Tamiya's 1/48 scale Betty is available online from Squadron.com

 

Description


Here are some photos of my Tamiya Mitsubishi Betty taken by Bob Oehler of Tamiya America. It is my second attempt building this kit.

When I first built one of these kits several years ago, I was still in the process of working out techniques for proper weathering and chipping of paint. Although that first Betty turned out nice, I really wanted a second chance at the kit using some more advanced techniques.

 

 

The model was built with the benefit of a few add-ons from Eduard, True Details and stuff I found in my extras box. If you are planning on building a Betty, I would recommend you don't bother with the True Details interior as it doesn't give you much beyond what the kit offers other than some nifty magazines for the guns and some curtains. The Eduard photo-etch was much more useful.

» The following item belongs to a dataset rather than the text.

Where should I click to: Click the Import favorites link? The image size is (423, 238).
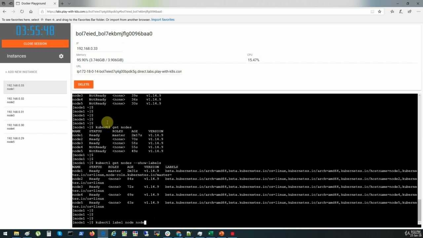click(163, 20)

The exhaust stacks are from Moskit. I couldn't find any of the Betty exhaust stacks at the local store (I am assuming that Moskit actually made some), so I used two sets of Ki 44 exhaust stacks. In order to achieve the necessary length, I added some aluminum tubing to the end of the stacks.

 

 

Painting and Weathering

 

Painting and weathering started with a base coat of Testors Model Master Metalizer Aluminum. After buffing it to a nice shine with the Dremel tool, I covered the metalizer with an even coat of Future.

 

 

I then pre-shaded with a darkened Burnt Umber followed by the regular top coat of Testor Imperial Navy Green and bottom coat of Testor Japanese Navy Gray.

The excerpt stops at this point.